EXTRACTED DATA Block Start

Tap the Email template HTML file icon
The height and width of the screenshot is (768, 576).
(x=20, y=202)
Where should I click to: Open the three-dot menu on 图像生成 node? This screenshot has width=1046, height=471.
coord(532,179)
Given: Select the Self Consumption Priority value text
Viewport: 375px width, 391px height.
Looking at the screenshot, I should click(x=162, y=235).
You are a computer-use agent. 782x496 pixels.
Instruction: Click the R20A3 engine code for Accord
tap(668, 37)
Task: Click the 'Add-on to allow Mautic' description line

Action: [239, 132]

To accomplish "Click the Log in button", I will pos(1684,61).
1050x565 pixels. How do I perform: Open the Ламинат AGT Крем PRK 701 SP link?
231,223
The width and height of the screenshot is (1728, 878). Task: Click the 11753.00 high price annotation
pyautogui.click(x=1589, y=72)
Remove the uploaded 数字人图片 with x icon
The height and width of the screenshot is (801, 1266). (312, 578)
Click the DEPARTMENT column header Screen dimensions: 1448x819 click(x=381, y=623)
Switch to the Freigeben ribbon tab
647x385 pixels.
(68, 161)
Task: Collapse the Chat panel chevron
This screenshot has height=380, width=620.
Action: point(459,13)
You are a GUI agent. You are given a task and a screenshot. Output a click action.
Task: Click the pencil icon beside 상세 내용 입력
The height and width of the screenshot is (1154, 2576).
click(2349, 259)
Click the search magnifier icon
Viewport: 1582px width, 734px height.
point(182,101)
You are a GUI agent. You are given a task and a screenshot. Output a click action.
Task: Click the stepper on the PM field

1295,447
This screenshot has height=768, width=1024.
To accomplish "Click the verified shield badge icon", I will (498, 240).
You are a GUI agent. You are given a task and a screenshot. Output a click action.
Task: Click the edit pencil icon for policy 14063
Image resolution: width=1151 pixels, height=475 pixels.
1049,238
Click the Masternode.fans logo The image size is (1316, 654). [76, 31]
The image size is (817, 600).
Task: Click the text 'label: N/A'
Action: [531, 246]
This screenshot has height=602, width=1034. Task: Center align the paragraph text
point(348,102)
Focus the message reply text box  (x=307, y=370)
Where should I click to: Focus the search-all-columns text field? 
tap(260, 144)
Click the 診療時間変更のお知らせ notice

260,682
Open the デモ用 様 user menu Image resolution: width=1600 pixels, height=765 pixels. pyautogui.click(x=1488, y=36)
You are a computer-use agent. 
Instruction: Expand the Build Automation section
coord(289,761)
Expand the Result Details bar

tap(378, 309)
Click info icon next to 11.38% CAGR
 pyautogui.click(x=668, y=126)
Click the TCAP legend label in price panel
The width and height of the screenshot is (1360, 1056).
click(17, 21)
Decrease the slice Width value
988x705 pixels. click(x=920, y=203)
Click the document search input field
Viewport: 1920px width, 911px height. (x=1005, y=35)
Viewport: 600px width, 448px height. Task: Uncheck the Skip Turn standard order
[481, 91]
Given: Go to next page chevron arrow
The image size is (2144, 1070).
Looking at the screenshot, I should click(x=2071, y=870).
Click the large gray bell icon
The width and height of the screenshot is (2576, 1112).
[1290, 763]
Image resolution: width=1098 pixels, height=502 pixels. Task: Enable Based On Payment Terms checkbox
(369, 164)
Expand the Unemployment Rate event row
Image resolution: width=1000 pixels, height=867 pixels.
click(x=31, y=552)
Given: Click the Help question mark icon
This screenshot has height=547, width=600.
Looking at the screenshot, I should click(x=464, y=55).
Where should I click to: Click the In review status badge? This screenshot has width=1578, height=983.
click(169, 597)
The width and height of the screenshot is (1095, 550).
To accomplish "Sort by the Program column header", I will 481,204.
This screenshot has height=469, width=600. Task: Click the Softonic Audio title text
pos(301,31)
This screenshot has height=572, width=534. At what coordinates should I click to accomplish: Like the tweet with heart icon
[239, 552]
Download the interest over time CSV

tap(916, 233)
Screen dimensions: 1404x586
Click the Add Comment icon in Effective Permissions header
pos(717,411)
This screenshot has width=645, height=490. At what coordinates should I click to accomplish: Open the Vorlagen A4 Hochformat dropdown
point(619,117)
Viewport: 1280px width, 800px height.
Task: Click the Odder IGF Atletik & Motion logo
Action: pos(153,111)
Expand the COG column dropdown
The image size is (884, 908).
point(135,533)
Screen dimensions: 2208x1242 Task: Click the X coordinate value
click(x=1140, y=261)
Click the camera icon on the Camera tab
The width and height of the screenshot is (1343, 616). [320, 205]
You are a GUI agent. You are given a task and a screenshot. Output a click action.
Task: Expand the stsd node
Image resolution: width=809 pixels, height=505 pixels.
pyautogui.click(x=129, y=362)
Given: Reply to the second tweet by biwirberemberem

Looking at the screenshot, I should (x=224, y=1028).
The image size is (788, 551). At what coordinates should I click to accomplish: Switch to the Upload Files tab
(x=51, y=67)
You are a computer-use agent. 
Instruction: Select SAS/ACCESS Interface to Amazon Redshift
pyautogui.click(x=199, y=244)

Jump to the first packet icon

EXTRACTED DATA Block End

- _AIM OF THE TASK_:
If a line above holds the string "will", copy it out.

- _YOUR RESPONSE_:
To accomplish "Click the Log in button", I will pos(1684,61).
To accomplish "Click the verified shield badge icon", I will (498, 240).
To accomplish "Sort by the Program column header", I will 481,204.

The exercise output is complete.